→ Required action
The answer must be an exact copy of the lines from the one with "At what coordinates" through the final line of the records below, with no pictures.

# # # # #

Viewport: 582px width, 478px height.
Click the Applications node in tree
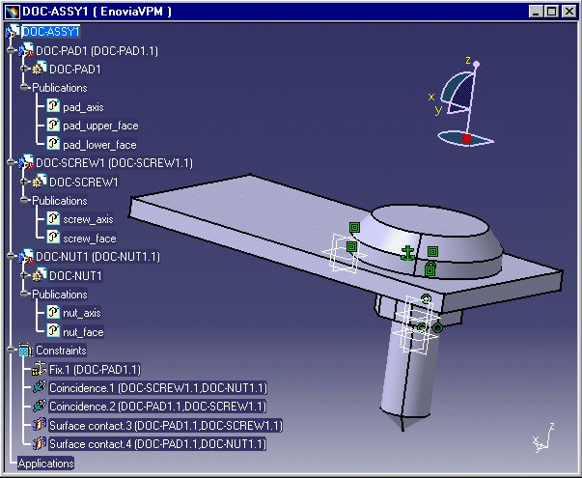(46, 464)
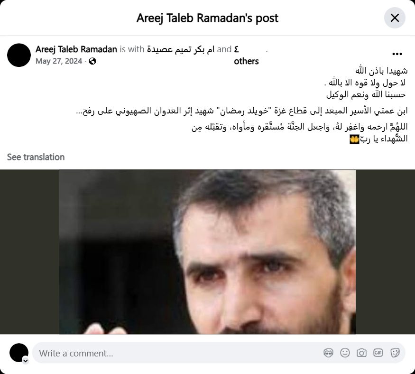Click the globe public audience icon

pyautogui.click(x=92, y=61)
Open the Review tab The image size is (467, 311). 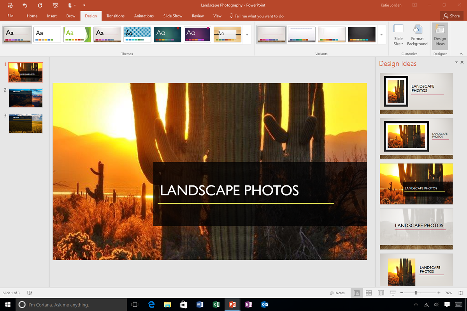point(197,16)
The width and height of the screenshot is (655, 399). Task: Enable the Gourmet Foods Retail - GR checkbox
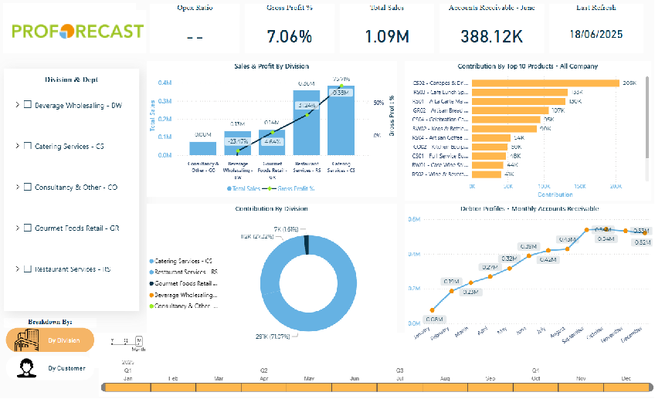[x=28, y=228]
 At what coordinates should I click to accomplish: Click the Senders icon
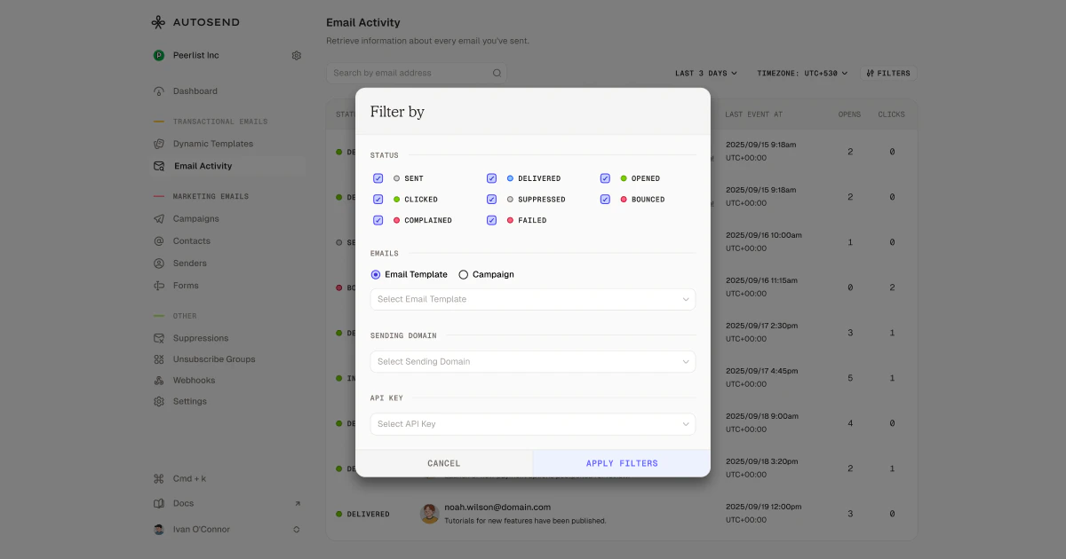click(x=161, y=263)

# # # # #

→ Your response
 At what coordinates should I click to accomplish: Click the Senders icon
click(x=161, y=263)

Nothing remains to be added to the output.